Retype the lines from the start of the records through the line containing "Action: point(50,631)", keeping both ends. Leave the pictures out.

(Records locating items on screens)
..........

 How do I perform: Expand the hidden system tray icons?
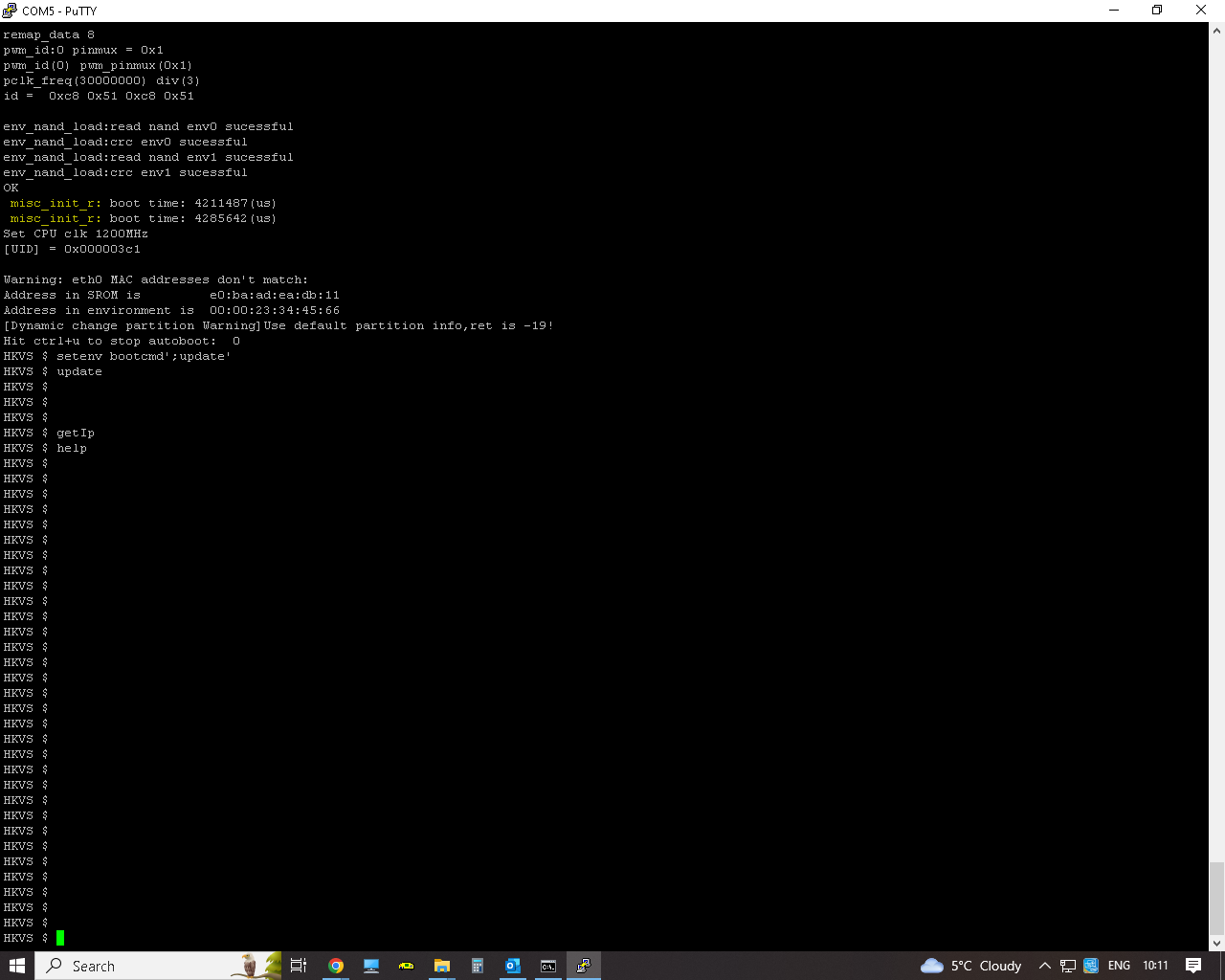pyautogui.click(x=1045, y=966)
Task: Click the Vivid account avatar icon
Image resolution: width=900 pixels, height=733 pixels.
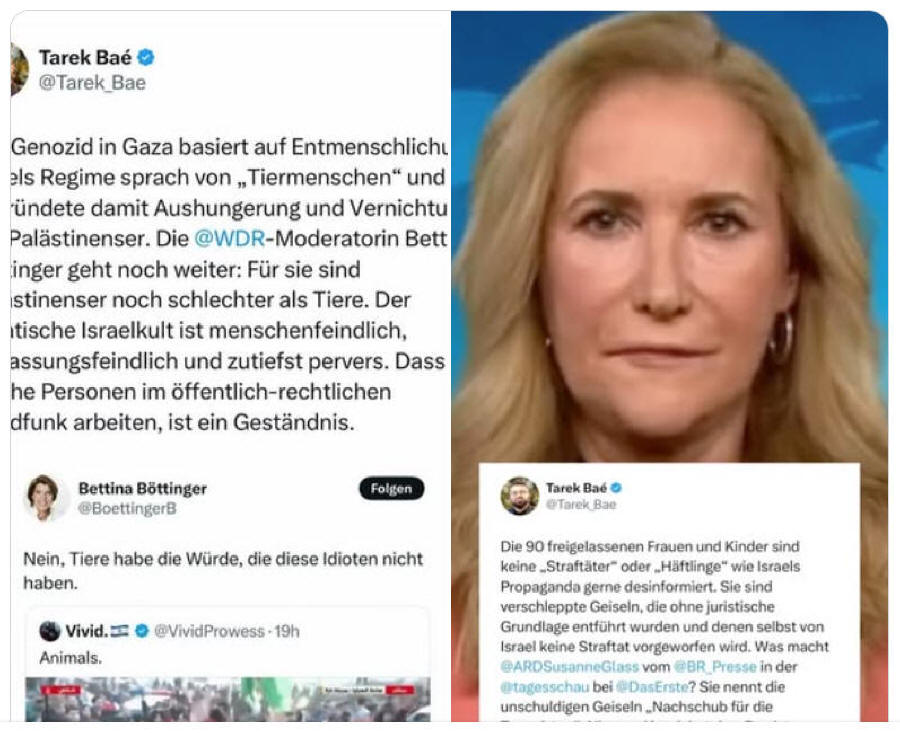Action: point(50,631)
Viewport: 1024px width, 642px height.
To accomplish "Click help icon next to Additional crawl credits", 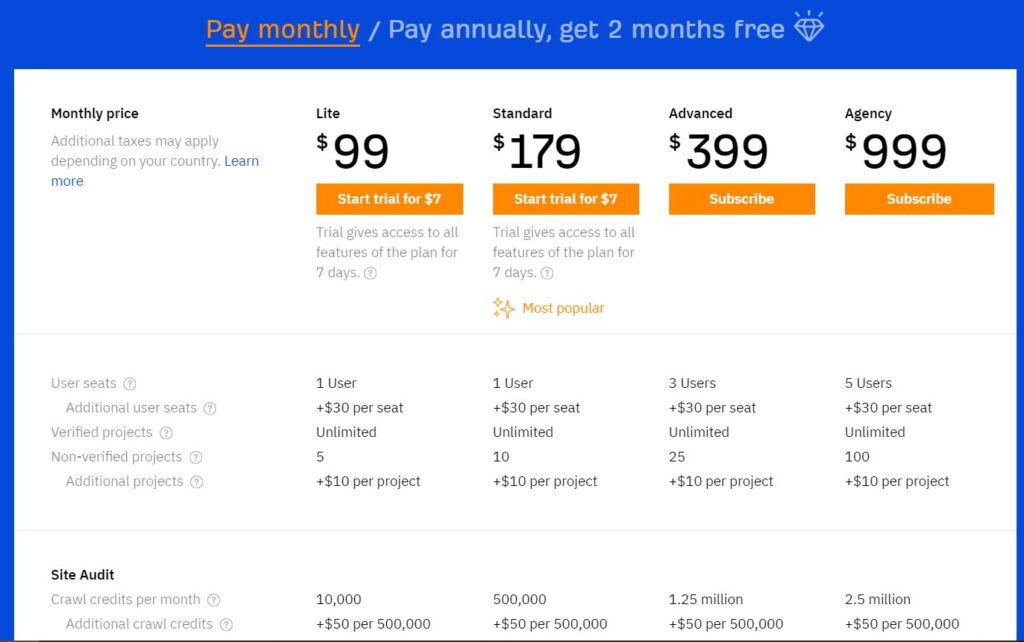I will pos(226,625).
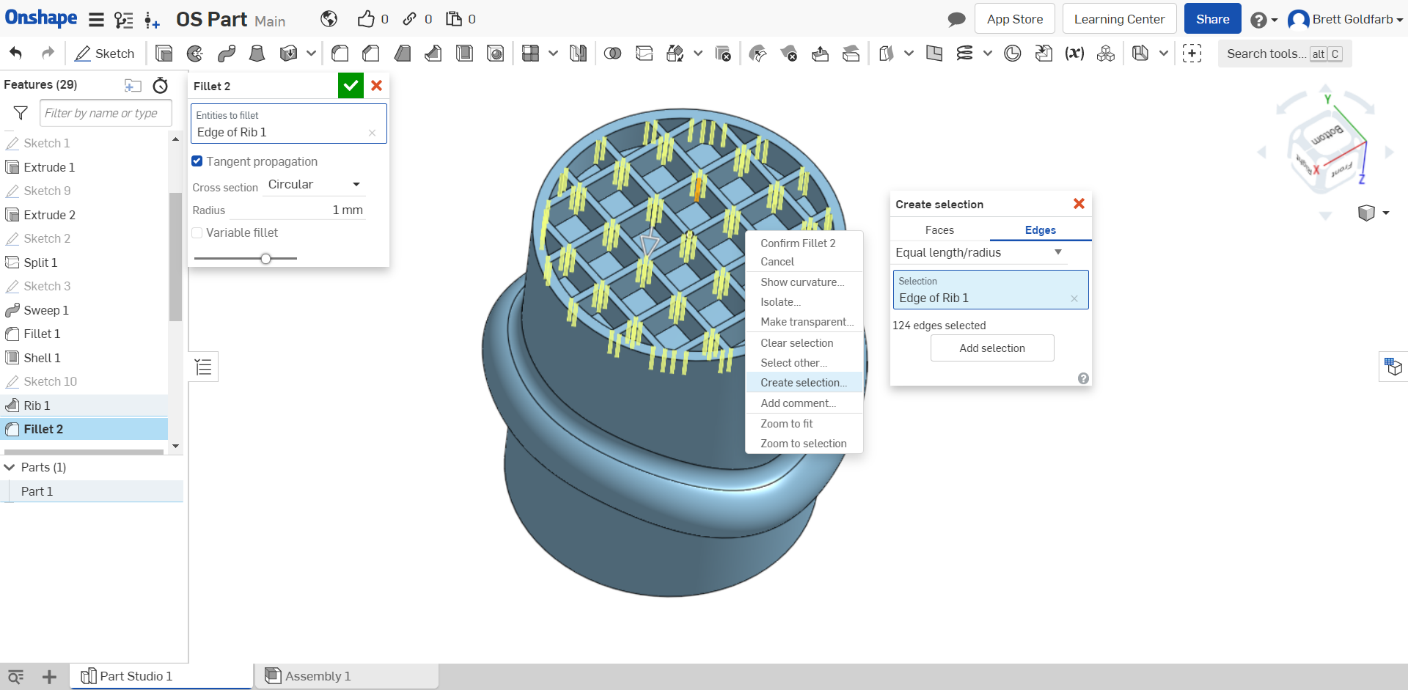Click the feature filter input field
The height and width of the screenshot is (690, 1408).
pyautogui.click(x=105, y=113)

..........

▶ **SOLUTION**:
 How do I perform: Expand the hidden system tray icons?
pyautogui.click(x=1045, y=966)
Task: Click the Vivid account avatar icon
Image resolution: width=900 pixels, height=733 pixels.
Action: point(50,631)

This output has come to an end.